Data excerpts
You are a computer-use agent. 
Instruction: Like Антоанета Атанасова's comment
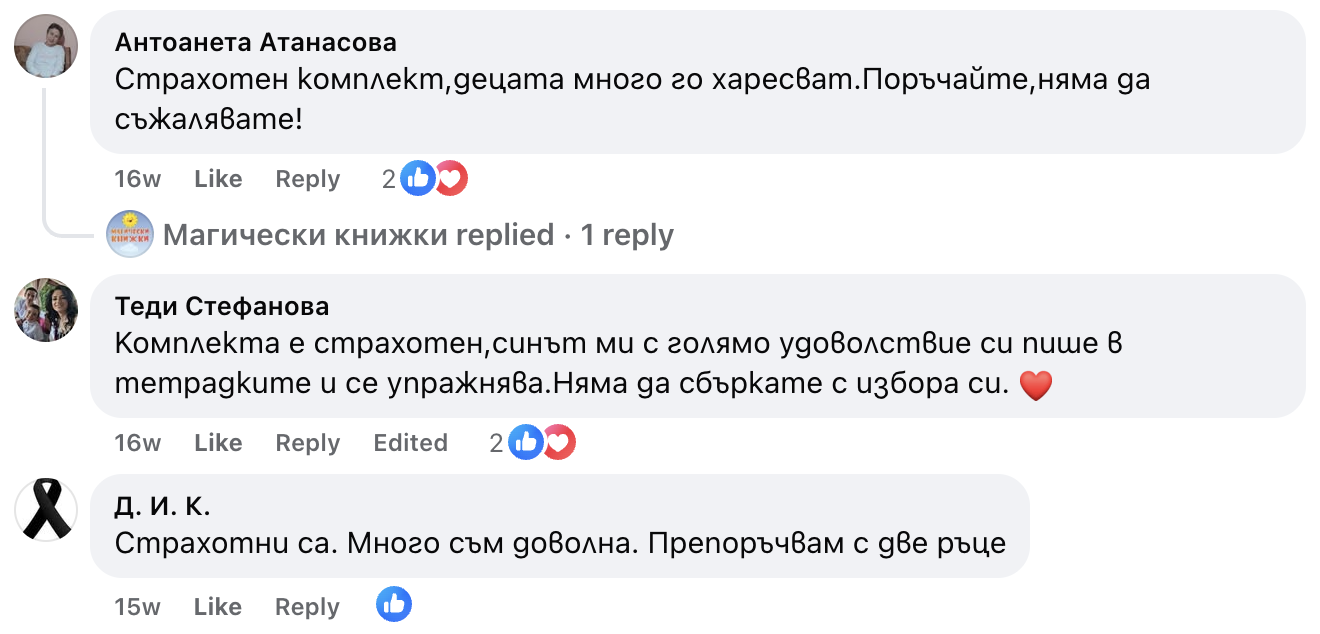pyautogui.click(x=218, y=179)
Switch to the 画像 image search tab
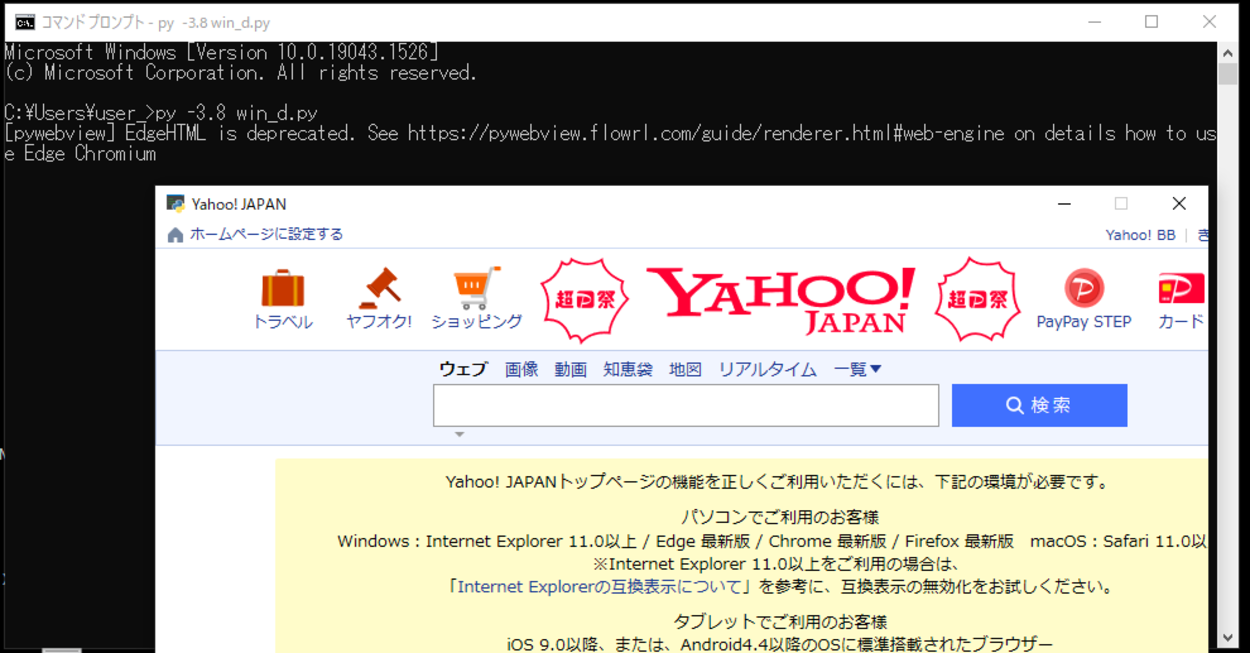 [x=522, y=368]
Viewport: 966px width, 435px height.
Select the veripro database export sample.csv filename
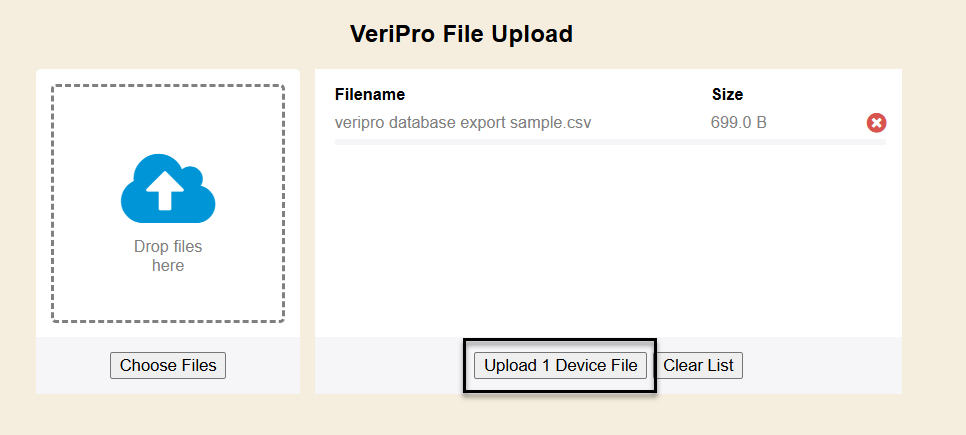coord(463,123)
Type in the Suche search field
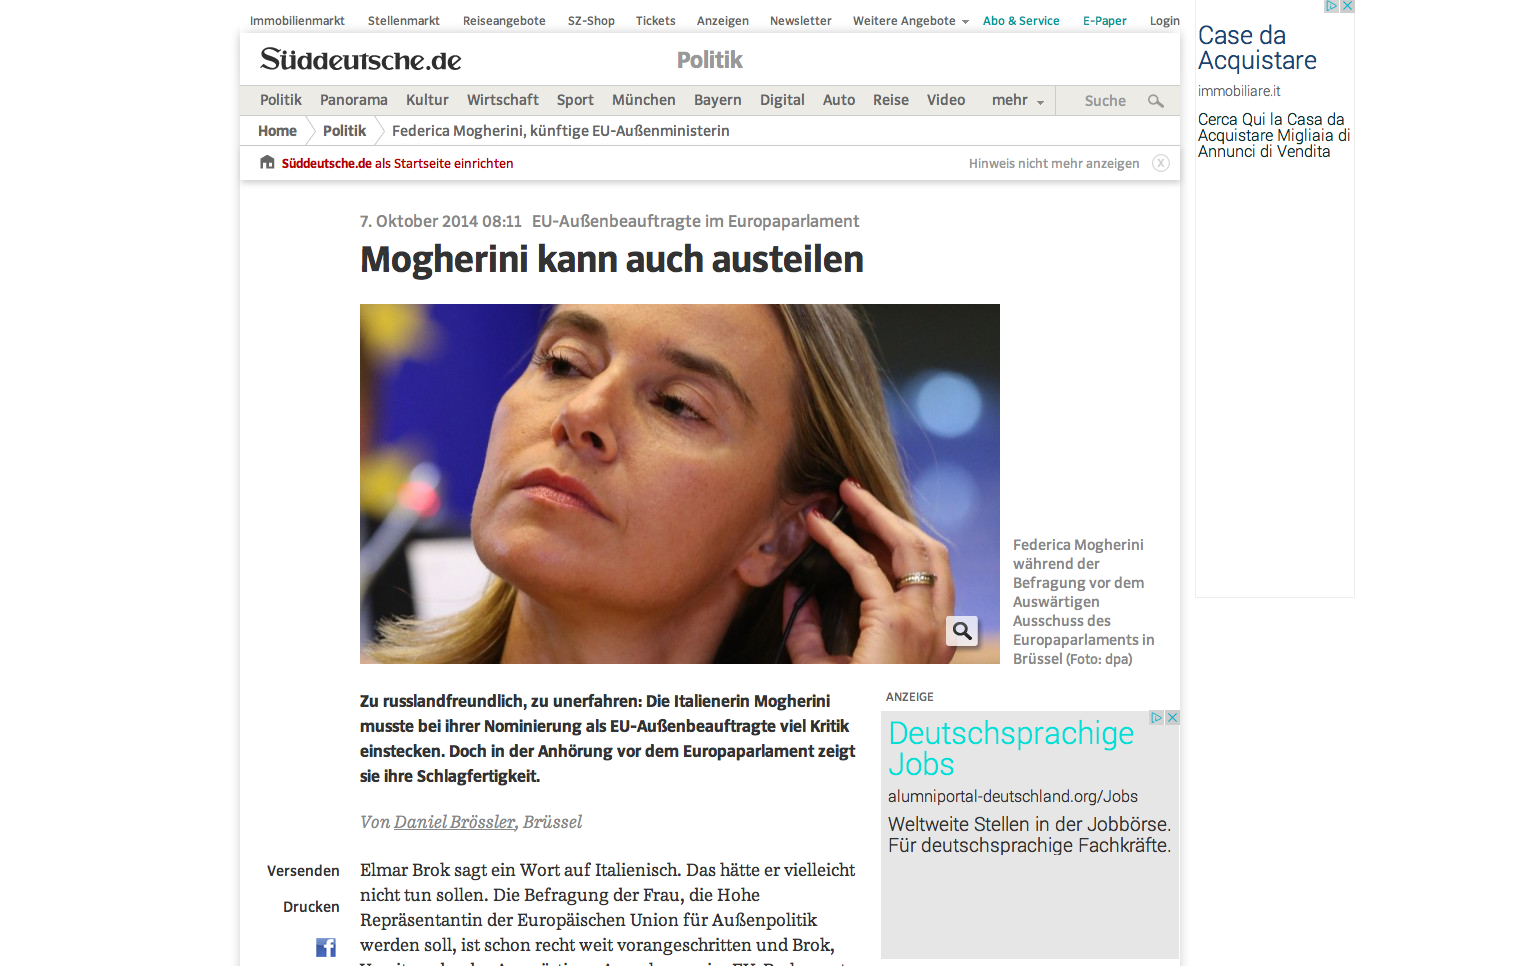 pyautogui.click(x=1104, y=101)
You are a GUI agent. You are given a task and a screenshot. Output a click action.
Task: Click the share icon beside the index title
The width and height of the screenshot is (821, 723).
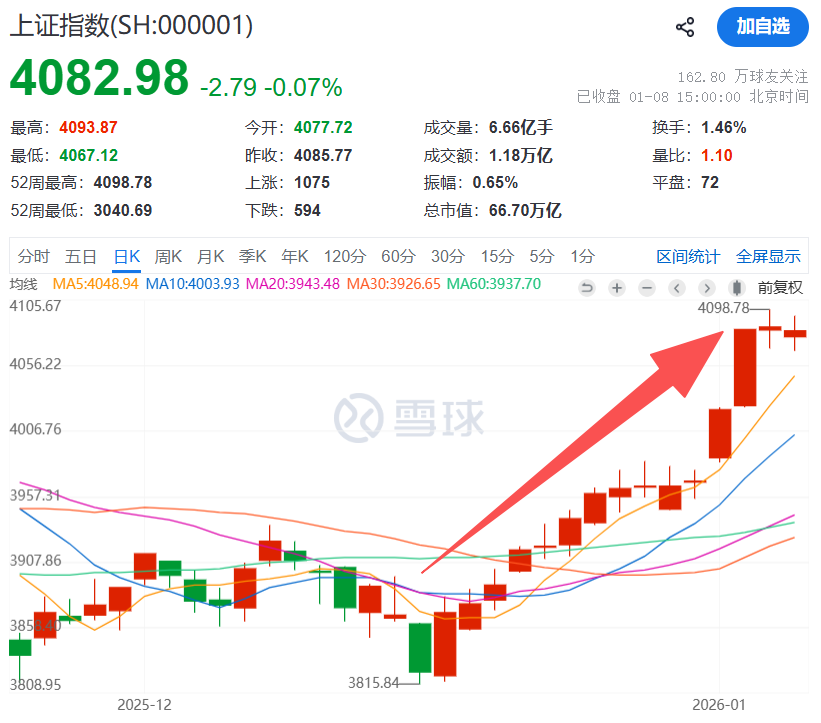coord(685,27)
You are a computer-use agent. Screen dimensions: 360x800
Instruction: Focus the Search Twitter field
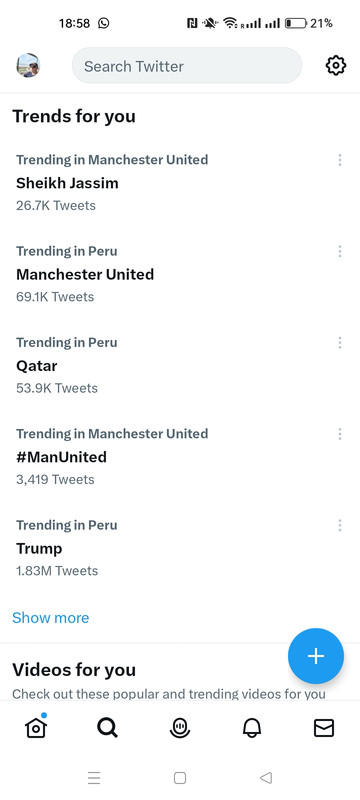[x=187, y=66]
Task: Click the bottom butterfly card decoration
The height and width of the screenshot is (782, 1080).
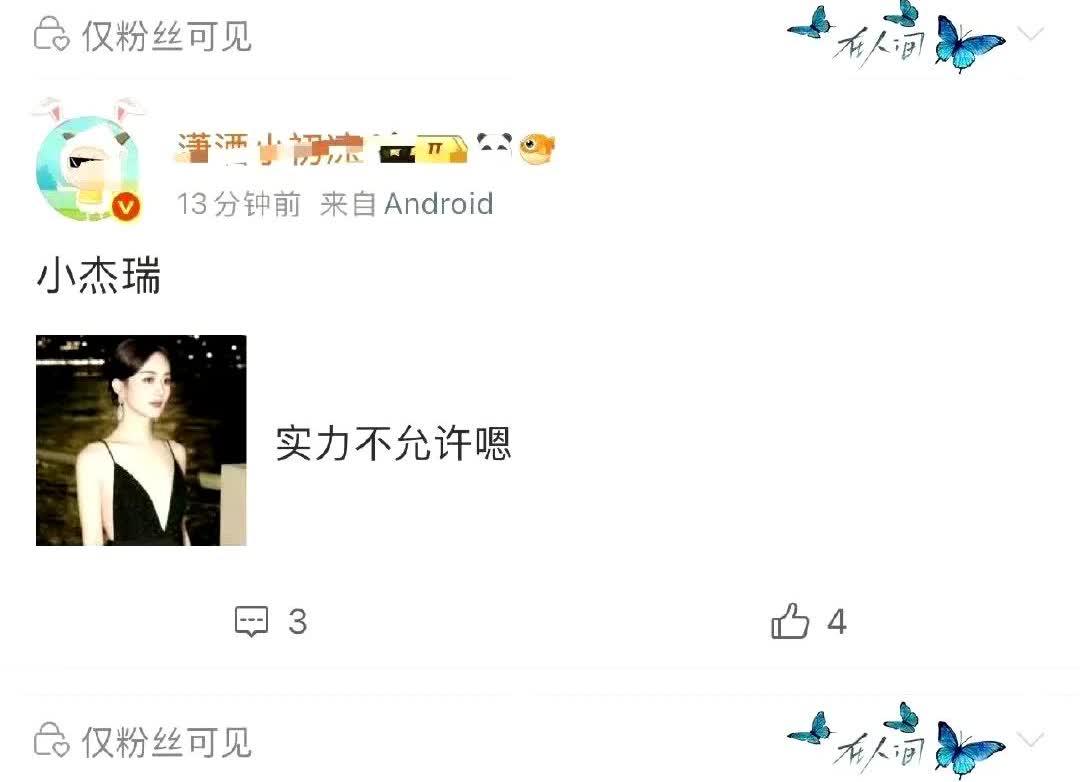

Work to complete | Find and copy every line in the entries above where the string "computer" occurs.

Written solution |
You are a computer-use agent. 
You are a computer-use agent. Screen dimensions: 360x800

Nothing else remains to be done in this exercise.